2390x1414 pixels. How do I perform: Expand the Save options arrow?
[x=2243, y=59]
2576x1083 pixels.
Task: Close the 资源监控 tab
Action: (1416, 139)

===============

Restate the entries above. Match them exactly.

2390x1414 pixels. How do I perform: Expand the Save options arrow?
[x=2243, y=59]
2576x1083 pixels.
Task: Close the 资源监控 tab
Action: (1416, 139)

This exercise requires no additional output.